** Opening Exercise input block **

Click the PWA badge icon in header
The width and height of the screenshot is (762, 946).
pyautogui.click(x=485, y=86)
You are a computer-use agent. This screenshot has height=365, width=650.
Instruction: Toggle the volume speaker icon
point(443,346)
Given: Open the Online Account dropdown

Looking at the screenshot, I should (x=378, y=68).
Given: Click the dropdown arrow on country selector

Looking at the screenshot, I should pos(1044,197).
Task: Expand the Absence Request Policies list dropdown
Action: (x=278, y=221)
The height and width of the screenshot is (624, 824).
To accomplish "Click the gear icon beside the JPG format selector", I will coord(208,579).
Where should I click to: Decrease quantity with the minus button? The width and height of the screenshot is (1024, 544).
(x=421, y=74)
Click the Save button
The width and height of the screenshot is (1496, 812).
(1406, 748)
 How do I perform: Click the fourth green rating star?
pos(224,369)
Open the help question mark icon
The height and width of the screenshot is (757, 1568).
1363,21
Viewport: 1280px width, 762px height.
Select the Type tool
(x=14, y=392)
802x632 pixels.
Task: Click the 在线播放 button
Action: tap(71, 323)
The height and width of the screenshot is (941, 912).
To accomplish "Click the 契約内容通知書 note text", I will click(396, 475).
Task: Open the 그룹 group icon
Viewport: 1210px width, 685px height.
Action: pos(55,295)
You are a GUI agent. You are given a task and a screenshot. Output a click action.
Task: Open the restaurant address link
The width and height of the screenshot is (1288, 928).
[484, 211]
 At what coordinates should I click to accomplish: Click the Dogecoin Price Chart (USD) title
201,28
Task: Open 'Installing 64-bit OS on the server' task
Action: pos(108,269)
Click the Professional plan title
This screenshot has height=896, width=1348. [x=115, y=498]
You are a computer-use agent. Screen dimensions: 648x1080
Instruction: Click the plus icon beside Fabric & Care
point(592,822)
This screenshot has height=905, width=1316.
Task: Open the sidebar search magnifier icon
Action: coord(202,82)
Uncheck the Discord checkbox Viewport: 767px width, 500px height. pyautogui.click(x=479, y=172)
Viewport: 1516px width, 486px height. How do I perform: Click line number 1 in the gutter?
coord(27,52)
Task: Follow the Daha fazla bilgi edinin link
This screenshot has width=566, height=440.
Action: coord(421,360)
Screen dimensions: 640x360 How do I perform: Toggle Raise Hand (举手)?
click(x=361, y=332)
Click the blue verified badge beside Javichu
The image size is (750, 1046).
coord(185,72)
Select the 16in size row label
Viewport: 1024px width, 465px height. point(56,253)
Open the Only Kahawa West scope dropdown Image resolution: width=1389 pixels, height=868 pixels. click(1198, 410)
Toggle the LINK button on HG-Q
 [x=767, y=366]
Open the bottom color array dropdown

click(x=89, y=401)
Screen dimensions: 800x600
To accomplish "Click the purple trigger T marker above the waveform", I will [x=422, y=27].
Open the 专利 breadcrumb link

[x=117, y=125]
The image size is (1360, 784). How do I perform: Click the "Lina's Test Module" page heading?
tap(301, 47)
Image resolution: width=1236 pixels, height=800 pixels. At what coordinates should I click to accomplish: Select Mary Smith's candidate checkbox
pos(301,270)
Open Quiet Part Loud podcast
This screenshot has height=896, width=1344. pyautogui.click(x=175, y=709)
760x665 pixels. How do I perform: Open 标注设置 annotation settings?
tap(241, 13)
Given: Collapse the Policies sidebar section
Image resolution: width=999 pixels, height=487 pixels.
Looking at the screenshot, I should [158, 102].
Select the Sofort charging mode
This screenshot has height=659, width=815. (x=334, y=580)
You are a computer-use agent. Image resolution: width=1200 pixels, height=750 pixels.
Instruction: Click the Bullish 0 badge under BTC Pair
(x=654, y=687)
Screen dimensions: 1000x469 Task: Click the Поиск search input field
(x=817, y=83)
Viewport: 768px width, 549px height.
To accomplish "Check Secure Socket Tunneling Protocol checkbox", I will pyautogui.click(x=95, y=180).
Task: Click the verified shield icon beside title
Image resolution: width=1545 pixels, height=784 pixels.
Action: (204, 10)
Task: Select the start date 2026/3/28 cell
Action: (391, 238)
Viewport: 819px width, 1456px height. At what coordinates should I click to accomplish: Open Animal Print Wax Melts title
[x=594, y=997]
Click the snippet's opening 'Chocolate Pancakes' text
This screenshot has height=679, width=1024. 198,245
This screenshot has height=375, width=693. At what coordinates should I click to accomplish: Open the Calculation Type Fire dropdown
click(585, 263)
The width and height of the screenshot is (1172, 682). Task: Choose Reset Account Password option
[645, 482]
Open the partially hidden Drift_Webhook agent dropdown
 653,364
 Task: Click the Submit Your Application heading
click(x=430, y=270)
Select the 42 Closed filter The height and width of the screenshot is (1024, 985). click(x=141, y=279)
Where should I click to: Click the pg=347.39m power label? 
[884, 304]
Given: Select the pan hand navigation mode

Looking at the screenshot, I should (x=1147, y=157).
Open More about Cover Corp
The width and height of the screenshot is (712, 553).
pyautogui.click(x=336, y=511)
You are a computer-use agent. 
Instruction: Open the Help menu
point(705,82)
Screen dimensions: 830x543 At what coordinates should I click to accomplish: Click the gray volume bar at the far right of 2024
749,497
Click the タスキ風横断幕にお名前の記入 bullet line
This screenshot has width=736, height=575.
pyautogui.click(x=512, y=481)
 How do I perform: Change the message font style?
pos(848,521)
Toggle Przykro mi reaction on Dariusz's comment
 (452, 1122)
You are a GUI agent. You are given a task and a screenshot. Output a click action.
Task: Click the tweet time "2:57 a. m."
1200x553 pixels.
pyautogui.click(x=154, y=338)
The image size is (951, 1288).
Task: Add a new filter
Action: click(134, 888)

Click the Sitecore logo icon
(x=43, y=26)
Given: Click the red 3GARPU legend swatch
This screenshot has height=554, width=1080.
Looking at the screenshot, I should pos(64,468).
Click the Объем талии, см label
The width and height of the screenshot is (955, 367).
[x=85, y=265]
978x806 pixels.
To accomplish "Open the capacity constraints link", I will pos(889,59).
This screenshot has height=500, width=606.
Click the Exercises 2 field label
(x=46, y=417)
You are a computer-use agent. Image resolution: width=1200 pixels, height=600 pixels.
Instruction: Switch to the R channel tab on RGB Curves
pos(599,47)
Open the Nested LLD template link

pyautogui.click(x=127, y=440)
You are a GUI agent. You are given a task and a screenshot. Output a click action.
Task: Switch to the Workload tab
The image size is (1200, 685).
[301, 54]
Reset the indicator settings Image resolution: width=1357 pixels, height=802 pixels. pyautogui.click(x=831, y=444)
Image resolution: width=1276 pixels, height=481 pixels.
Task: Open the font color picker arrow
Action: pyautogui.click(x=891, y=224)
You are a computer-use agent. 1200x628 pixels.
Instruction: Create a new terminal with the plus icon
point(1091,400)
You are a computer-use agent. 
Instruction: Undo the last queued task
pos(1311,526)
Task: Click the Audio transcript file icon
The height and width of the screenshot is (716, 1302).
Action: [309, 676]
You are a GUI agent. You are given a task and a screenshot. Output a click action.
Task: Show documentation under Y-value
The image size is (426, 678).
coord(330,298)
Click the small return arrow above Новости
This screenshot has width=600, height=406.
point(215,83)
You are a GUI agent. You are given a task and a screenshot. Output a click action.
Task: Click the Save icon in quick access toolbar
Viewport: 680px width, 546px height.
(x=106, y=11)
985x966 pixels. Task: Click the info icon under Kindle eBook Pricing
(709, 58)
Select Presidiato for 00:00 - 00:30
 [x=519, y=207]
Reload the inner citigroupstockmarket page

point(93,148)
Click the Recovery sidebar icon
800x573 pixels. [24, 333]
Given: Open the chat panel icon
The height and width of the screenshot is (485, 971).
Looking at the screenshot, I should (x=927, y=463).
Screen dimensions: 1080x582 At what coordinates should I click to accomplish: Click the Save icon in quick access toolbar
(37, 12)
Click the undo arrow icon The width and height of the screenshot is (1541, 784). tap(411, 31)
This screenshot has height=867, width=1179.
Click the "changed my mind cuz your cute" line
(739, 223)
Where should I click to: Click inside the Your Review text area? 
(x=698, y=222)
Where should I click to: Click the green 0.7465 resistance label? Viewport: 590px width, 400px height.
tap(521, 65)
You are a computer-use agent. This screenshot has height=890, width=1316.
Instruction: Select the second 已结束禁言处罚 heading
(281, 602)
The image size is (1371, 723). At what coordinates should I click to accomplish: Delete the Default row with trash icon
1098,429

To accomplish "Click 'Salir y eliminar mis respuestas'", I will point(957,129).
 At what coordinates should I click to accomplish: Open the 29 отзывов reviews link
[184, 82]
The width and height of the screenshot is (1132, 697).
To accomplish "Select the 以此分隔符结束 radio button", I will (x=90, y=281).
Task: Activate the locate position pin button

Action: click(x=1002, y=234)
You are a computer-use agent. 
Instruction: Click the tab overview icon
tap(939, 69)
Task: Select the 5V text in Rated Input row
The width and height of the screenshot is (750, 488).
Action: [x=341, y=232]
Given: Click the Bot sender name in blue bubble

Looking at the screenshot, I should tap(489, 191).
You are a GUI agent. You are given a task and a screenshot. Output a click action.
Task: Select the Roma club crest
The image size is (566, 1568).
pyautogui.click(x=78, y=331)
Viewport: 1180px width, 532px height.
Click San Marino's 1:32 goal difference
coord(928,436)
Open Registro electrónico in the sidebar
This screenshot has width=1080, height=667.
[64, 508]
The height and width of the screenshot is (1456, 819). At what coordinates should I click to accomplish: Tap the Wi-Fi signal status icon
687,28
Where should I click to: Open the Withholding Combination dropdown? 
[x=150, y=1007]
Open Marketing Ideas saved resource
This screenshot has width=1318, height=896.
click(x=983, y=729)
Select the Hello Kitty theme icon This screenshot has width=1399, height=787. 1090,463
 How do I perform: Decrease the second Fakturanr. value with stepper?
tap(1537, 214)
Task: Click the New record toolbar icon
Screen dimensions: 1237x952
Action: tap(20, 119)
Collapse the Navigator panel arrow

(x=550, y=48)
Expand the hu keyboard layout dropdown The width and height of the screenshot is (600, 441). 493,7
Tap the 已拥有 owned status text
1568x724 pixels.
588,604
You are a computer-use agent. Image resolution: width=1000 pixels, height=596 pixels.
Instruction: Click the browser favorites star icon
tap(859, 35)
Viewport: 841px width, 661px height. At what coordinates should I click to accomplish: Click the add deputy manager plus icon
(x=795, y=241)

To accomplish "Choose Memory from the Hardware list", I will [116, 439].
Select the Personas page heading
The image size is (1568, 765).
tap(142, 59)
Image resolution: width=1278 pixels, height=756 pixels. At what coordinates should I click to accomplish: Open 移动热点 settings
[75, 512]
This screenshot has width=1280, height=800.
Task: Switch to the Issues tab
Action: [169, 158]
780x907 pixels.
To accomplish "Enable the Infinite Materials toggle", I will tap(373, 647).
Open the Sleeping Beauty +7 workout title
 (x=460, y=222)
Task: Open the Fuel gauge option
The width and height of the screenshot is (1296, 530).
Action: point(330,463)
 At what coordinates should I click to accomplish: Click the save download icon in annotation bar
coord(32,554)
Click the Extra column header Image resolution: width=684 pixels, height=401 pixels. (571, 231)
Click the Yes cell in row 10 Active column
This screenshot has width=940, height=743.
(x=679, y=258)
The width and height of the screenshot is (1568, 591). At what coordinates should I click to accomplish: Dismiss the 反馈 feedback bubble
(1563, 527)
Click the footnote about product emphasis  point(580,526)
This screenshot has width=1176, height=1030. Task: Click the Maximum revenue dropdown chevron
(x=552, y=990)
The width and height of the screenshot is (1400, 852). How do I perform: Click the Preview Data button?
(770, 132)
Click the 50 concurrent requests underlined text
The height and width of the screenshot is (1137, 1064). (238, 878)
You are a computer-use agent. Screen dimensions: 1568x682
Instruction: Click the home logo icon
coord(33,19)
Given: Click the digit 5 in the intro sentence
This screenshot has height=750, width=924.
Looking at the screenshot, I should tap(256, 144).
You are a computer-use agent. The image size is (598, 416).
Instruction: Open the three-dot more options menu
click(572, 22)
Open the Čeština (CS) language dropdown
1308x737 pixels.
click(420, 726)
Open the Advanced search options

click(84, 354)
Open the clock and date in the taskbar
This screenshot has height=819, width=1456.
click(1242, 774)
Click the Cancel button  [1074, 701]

** Closing Exercise input block **

What you should do: Wherever a line in the entries holds "verified", copy that line.

Result for this exercise:
Click the blue verified badge beside Javichu
Task: Click the verified shield icon beside title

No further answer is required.